** begin TASK INPUTS **

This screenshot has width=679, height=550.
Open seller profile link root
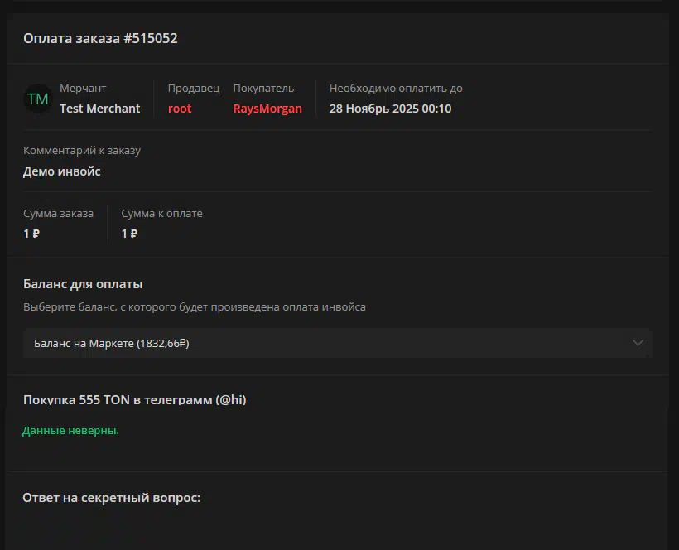(x=180, y=109)
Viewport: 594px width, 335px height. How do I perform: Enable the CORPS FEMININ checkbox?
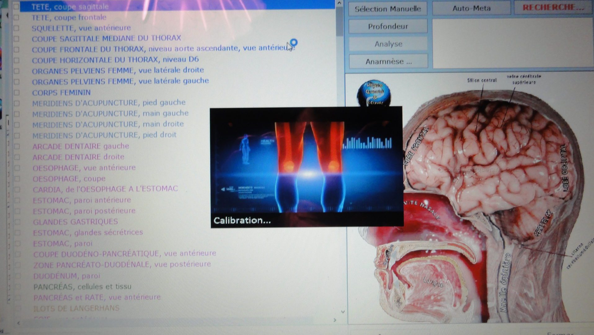point(17,93)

** end TASK INPUTS **

#### [TASK]
Select every row above that contains the string "height", matching case exactly.

#### [SOLVED EXERCISE]
This screenshot has width=679, height=550.
Viewport: 594px width, 335px height. How do I perform: Enable the CORPS FEMININ checkbox?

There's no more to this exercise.